▶ REQUIRED WORK
Copy out the rows verbatim, starting with the line containing "Screen dimensions: 575x1024" and ending with the line containing "will [x=117, y=429].".

▶ DATASET ENTRIES
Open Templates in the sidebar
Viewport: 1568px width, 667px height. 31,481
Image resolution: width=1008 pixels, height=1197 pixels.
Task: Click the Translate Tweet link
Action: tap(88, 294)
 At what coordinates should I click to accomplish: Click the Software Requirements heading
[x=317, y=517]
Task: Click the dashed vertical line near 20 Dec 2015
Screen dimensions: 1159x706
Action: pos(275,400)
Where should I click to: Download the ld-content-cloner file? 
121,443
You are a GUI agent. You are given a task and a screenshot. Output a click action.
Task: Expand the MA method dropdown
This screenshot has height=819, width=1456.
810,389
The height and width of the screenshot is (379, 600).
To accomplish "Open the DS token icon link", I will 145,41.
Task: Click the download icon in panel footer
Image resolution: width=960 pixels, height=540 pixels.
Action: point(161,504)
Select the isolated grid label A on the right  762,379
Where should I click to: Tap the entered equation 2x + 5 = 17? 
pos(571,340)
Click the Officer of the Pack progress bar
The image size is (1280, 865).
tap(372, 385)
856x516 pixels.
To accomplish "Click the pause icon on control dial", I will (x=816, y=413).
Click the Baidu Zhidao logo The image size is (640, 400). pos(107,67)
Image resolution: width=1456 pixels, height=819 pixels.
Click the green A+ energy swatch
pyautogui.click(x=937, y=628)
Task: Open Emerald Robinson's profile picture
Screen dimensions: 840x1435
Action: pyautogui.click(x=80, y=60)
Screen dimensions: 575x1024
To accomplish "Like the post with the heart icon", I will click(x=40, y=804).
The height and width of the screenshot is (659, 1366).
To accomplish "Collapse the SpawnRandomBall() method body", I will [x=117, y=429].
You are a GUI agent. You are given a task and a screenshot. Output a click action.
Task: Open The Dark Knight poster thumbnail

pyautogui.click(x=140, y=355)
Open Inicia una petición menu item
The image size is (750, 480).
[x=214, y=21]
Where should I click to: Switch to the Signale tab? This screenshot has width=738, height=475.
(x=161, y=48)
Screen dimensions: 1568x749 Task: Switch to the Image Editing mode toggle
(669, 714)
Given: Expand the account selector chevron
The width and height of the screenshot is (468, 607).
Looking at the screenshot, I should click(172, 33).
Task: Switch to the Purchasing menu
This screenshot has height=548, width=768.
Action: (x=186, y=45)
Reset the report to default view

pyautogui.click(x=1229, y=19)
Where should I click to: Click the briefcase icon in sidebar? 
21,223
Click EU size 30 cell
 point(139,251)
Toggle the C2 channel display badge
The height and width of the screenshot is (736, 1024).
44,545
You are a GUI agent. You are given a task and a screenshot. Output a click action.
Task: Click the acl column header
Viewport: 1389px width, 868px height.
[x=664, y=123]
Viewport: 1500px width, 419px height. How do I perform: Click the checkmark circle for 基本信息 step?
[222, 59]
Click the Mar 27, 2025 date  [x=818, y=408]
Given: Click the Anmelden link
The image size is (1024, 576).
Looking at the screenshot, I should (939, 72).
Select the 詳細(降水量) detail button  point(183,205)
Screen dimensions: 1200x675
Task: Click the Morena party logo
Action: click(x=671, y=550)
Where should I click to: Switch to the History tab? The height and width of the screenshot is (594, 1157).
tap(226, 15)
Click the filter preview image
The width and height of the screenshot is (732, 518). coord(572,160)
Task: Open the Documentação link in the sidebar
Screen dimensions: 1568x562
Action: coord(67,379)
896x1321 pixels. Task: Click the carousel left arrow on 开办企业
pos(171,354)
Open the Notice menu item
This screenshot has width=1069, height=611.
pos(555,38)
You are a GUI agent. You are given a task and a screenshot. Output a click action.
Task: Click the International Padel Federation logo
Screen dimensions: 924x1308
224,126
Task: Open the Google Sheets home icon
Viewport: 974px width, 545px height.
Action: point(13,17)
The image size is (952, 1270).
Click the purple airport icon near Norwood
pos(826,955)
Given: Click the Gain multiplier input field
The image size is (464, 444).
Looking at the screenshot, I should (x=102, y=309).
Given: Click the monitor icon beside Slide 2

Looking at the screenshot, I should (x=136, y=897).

▶ ANSWER TO THIS TASK
Screen dimensions: 575x1024
To accomplish "Like the post with the heart icon", I will click(x=40, y=804).
The height and width of the screenshot is (659, 1366).
To accomplish "Collapse the SpawnRandomBall() method body", I will [x=117, y=429].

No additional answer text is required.